My guess as to why ruby doesn't get as much hate is that it just has a different culture: When enough people run into a typing problem, someone will sooner or later build a convenient DSL to validate types at runtime.
PHP is just a poorly designed mess that started out as glorified string interpolation for html files and somehow ended up turning itself into a somewhat usable object-oriented language; but the legacy and the surface-level flaws just make it hard for anyone without a bias to look at it and pick it for an important project, which leaves it in the hands of those who learned how to build web applications from LAMP tutorials 20 years ago and now just use the tool that continues to work for them.
PHP 8 is basically C# without generics. The ecosystem is very different, but I still find PHP to be more productive for web apps. It’s also safe, providing essentially the same type safety when used with a static analyzer. While it lacks runtime type safety, that’s not really required.
Compared to TypeScript, PHP (especially with Swoole) definitely beats it in both productivity and performance.
As for Ruby, it’s quite a unique language. While it’s one of the slowest languages and the architecture of Rails is flawed, the language itself is not bad at all. I like that everything is an object, and syntax like
3.days.ago
is very easy to work with.Nowadays PHP is a beautiful beast - it's basically extendable, JIT compiled, efficiently garbage-collected... C. Almost every native function is not some abstraction glued on top of mountain of abstractions (hello Python), but is actually written and executed in C - an actual runtime that operates underneath. Almost all low-level functions are nothing but a thin layer of syntactic sugar spread over bare metal - if you stick to those it can compete with anything in raw speed execution performance.

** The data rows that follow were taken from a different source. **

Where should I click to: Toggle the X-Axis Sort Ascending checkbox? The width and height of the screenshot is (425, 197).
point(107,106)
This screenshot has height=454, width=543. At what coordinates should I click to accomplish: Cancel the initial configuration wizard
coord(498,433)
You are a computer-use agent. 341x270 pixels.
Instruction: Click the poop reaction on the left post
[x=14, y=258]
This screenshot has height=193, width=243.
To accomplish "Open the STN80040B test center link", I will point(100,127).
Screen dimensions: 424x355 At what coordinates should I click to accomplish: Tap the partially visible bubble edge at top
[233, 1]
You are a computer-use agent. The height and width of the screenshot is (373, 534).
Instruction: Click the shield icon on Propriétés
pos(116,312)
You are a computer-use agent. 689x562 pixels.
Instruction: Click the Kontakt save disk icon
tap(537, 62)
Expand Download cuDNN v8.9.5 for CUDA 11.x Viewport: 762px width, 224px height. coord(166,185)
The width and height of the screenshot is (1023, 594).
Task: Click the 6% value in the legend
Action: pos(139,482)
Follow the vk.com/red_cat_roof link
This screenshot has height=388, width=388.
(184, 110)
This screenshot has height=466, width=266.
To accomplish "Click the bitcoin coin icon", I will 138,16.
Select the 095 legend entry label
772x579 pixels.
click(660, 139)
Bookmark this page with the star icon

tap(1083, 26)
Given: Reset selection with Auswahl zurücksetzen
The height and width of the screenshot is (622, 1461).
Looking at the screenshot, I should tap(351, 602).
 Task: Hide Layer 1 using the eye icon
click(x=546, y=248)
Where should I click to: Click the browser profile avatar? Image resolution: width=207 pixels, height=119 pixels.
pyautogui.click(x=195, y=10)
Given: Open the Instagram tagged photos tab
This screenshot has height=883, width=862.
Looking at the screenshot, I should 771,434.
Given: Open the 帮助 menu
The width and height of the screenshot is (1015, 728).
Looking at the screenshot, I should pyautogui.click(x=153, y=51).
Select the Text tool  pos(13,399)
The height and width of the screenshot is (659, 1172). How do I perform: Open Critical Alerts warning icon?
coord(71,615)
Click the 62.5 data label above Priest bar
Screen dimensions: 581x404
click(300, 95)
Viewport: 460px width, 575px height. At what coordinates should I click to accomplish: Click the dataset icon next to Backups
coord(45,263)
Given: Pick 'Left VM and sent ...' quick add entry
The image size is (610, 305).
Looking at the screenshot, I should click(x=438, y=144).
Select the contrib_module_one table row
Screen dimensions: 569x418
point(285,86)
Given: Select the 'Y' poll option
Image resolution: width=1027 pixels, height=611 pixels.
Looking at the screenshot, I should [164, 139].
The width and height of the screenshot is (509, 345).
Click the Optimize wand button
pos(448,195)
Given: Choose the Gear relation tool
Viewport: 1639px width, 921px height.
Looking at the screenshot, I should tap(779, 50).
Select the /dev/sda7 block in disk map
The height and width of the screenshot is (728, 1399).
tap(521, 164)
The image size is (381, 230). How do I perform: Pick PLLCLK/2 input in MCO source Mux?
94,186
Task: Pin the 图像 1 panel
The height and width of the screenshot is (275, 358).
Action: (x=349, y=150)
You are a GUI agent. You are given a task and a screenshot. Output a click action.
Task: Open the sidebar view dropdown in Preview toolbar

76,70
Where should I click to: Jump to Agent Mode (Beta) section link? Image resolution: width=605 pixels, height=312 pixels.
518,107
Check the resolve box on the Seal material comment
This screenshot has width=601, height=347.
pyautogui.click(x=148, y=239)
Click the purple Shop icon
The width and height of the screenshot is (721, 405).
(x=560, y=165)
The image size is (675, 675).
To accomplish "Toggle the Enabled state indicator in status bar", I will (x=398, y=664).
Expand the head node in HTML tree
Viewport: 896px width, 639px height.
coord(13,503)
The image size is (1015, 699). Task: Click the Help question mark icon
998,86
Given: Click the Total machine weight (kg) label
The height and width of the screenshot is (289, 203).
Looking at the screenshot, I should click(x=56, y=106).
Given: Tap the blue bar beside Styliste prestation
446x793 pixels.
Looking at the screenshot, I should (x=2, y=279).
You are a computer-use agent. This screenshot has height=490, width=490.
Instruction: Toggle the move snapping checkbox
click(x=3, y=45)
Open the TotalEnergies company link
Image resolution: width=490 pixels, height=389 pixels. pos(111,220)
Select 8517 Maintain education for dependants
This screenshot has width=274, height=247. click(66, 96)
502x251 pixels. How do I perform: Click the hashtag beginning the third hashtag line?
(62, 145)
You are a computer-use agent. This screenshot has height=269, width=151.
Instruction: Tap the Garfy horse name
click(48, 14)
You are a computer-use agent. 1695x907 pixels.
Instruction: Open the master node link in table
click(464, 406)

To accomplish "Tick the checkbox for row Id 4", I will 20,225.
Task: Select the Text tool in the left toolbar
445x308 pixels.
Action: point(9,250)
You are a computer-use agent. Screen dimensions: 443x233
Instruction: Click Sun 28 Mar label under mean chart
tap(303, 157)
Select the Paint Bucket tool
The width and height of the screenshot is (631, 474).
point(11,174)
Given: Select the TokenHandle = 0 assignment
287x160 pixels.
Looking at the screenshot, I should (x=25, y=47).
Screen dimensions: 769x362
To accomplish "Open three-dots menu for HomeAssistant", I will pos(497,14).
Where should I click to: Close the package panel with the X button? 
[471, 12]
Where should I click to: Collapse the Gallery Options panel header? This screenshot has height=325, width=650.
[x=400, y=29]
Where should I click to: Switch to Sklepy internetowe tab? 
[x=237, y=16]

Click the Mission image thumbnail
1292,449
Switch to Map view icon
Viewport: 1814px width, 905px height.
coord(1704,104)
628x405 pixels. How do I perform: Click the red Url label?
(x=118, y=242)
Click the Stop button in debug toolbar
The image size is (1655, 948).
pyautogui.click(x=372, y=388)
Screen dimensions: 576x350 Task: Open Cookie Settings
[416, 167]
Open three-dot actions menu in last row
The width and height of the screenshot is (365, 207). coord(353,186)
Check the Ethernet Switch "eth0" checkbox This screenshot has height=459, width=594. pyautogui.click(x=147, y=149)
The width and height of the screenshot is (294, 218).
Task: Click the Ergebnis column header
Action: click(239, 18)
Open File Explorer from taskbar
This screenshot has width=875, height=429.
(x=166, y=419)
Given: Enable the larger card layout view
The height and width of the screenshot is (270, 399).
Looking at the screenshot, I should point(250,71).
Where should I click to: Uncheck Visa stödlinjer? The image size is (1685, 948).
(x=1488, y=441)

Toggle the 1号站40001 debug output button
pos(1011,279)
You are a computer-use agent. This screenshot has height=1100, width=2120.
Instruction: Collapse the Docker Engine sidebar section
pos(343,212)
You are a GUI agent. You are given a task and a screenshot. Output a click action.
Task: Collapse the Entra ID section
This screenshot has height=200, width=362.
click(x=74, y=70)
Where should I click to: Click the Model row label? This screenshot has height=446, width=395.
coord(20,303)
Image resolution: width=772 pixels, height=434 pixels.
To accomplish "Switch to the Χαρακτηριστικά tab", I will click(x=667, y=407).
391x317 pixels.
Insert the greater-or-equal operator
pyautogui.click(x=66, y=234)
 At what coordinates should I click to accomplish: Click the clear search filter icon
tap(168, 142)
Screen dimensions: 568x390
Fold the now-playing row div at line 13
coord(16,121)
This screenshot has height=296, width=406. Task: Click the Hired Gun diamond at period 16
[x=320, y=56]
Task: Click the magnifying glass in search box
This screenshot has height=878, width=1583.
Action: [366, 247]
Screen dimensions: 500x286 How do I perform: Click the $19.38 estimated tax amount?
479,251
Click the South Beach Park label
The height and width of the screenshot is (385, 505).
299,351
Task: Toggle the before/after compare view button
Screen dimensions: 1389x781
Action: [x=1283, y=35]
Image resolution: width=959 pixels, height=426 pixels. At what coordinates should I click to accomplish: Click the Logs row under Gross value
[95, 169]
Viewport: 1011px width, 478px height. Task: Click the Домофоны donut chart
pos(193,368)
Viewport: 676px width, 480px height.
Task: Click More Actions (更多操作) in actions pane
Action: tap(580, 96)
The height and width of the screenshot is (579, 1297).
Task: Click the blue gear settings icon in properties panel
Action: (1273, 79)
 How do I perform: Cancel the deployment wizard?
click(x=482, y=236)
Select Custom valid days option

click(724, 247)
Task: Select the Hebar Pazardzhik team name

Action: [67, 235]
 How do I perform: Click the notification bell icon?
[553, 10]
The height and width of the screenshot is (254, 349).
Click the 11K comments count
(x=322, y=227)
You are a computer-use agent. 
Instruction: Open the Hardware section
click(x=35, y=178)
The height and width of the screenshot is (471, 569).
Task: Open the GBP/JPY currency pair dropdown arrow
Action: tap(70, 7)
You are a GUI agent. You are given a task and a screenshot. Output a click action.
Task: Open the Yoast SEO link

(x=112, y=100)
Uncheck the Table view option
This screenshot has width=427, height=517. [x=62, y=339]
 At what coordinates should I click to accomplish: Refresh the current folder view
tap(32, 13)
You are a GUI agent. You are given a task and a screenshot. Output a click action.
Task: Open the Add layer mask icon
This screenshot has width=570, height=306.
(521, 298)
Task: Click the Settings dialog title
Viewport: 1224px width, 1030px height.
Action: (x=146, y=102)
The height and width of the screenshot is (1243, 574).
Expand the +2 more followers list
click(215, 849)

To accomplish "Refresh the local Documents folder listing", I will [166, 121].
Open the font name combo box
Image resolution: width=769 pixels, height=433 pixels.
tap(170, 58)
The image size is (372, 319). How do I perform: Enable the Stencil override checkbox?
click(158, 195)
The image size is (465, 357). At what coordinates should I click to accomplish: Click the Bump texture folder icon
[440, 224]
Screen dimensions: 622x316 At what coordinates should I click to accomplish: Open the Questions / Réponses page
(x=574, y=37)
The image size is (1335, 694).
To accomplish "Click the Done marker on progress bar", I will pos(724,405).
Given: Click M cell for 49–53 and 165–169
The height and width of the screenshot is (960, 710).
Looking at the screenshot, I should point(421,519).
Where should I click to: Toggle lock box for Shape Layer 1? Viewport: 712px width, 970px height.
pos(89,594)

Whatever it doesn't have you can add yourself - write your own little hyper-turbo-ultra performant custom modules in C to do all the heavy lifting you need - then plug them as extensions and build on top of it to enjoy comfort and convenience of high-level PHP, like a boss... It's good to live a little while everyone else is permanently stuck in abusive relationship with a compiler.
Or in Rust! PHP is designed to be a templating engine, which makes it extremely productive when working with web apps. The only bottleneck is the ecosystem. And I don't find the popular frameworks productive enough. But that is true for other languages as well. Almost every one of the popular frameworks are misusing the MVC pattern, making the apps much more complex than necessary.
It could be that PHP is not a "pure" server-side language, even though that is where it runs.
It has its uses and if somebody has an issue with loosely typing of it, well, try an IDE. PHPstorm or VScode will help you with your typing problems.
I don't think any languages has issues, the problem is that people forget that each project should be considered separately and language figured out for it depending on the final goal.
it is the same in real life: if you want to pull 20-ton load, you are not going to use a sedan or even an SUV, you are going for a track.
Same thing in programming, for simple projects, use whatever you are most comfortable with, for others choose the tech that's more suitable for it.
PHP has disadvantages, but so do other languages. It's a niche language but it serves its purpose of being a good scripting language.
It's very simple: you don't like it, find something you like. Consider it slow or bad, find what you cosider good and enjoy it.
I don't see anyone moving from PHP to Java in the era of PHP 8,
or is this a repost from ten years ago?
Do you have stats to hold up your premise?